-- Task directions --
Look through the data below for the line with "Click the Phone Number field" and the line with "Given: Open JPM China D Acc $ fund", then transcribe exactly from the first through the second, leaving out all pictures.
===== Given data =====
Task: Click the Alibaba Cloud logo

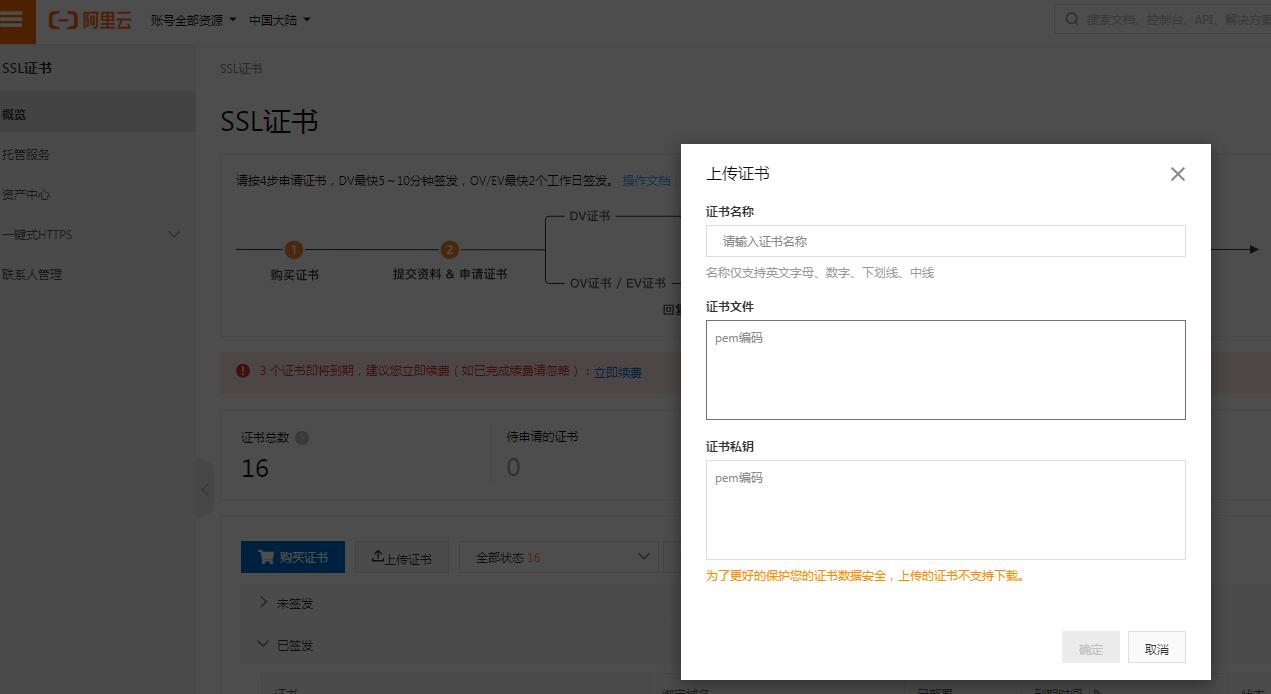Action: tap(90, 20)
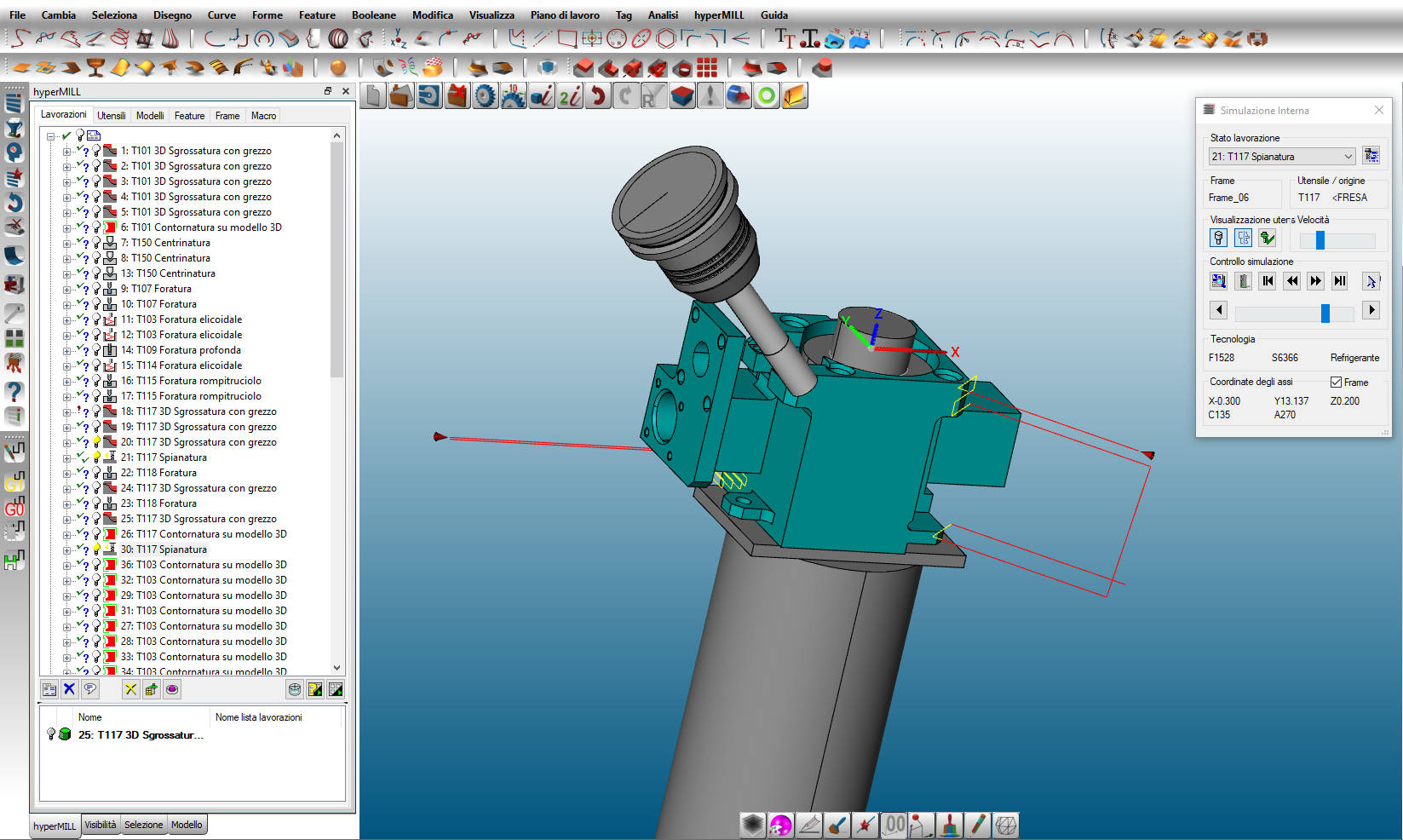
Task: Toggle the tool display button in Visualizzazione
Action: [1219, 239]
=====
===== Given data =====
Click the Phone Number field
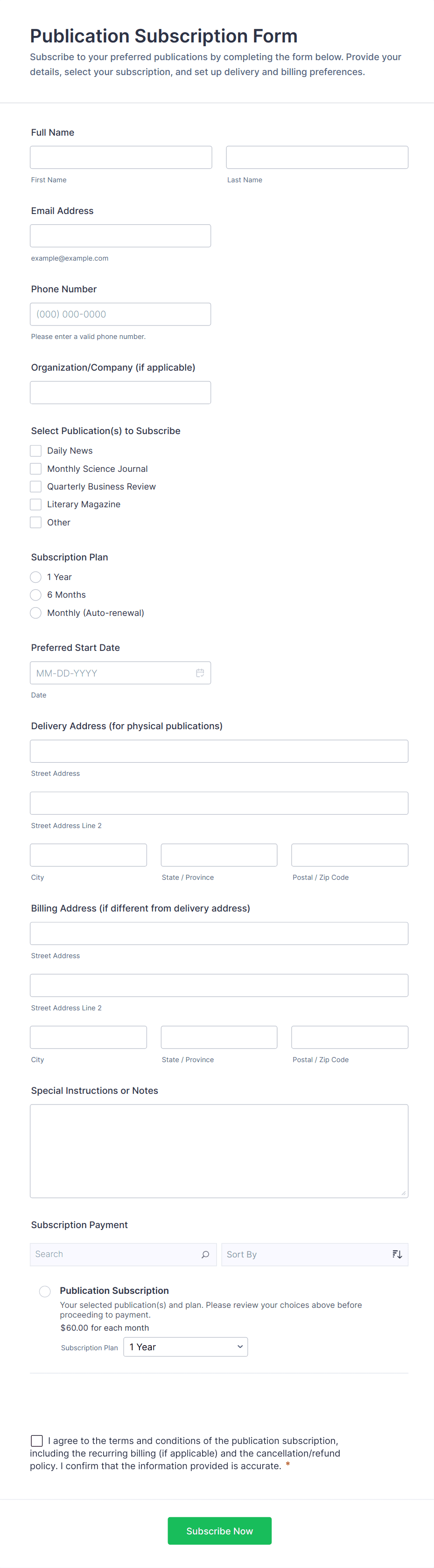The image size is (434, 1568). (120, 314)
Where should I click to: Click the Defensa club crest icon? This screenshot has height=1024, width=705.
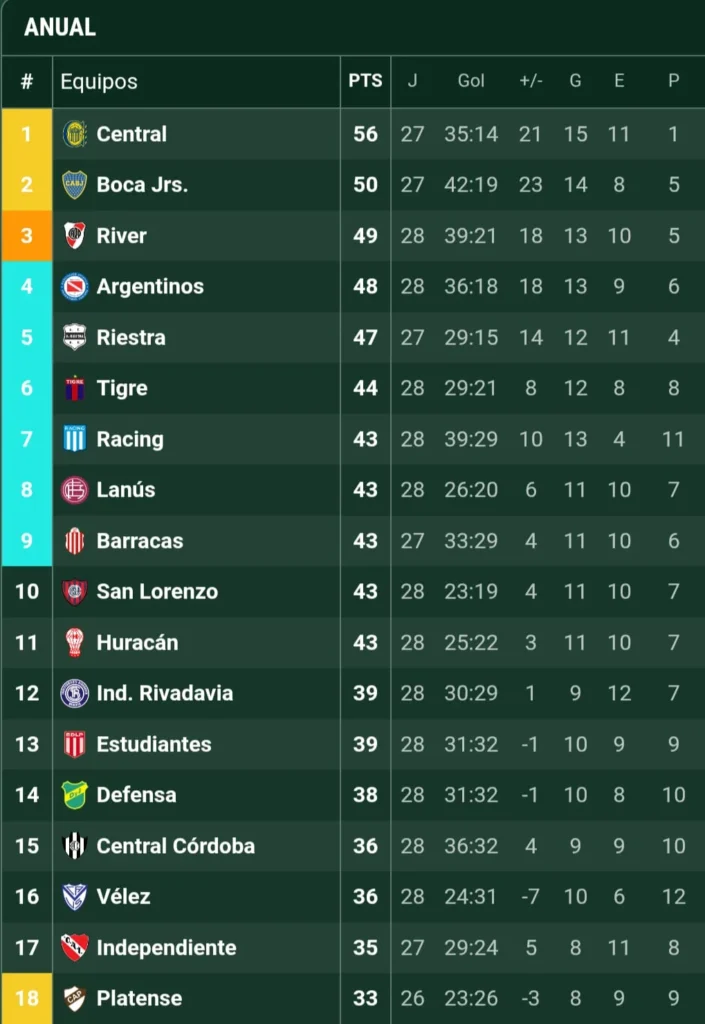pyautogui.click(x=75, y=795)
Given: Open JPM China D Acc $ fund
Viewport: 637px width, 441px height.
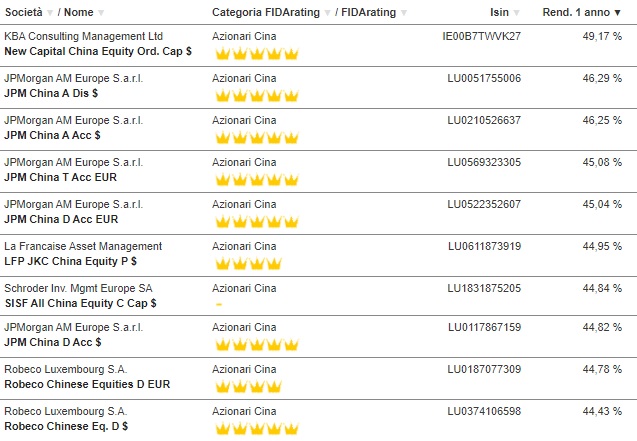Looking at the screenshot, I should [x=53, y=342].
=====
-- Your solution --
Click the Phone Number field
The image size is (434, 1568). (120, 314)
Where should I click to: Click the Defensa club crest icon? This screenshot has height=1024, width=705.
pyautogui.click(x=75, y=795)
Given: Open JPM China D Acc $ fund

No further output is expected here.